I tried to be like those girls in the movies. The ones like honey who sweetly smile, and stick their warmth craving arms outside the car window. Those descendants of heaven who fly through the air while their hair twirls like a dancer in the wind. But I wasn’t sweet like honey, wasn’t half sweet like a ripe fruit. And I tried to let my hands fall into the earth’s warmth, attempted to let my hair flick and fly, only hoping the breeze would hold me. But I knew if the wind’s summer sweat collided with my heart of ice, after it brushed my concealing skin and bones, I’d soon turn the world frozen. 

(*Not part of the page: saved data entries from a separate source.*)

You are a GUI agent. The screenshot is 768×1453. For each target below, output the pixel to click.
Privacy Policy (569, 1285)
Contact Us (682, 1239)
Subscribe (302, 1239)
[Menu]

And that’s when I realized I’m not like those girls in the movies. That I’m not like most girls at all. I’ve never been blessed with the skills of a hot glue gun and googly eyes when I walk into a room full of people. Never been blessed with sexy seduction or feminism. I was the sourest sweet in the candy store. 

I had to pull my hand back into my lap, holding it just right so the heater hit it, so maybe my frozen heart, my frozen soul, could desperately defrost. So maybe in ten years, I could be like those girls in the movies falling in love, draping their limbs from windows and their hair from sunroofs. But until then, just like an exiled danger would, I’ll sit in my frost forged tower of loneliness. Letting snow fall over my tongue and kiss me sweetly. Letting the icy breeze hold my skin of goose flesh like a blanket. Sitting, slouching, and sleeping so my frozen heart will finally feel like it belongs. Maybe I’ll finally fall in love with someone who’s brave enough to bear the cold. To climb glaciers and trek through winter forests of death and danger. Because in my life, winter is all year round and maybe I’ll freeze your heart over too. When your insides finally cry of frostbite and you leave, escaping death, don’t forget your fur coat and your hand warmers. Don’t forget to say goodbye.

I admired my icicle turned tear fall to the floor, crashing with the other 979 frozen heartbreaks. Not even the car’s heaters could melt my tears of ice, they’d been frozen for twenty years too long.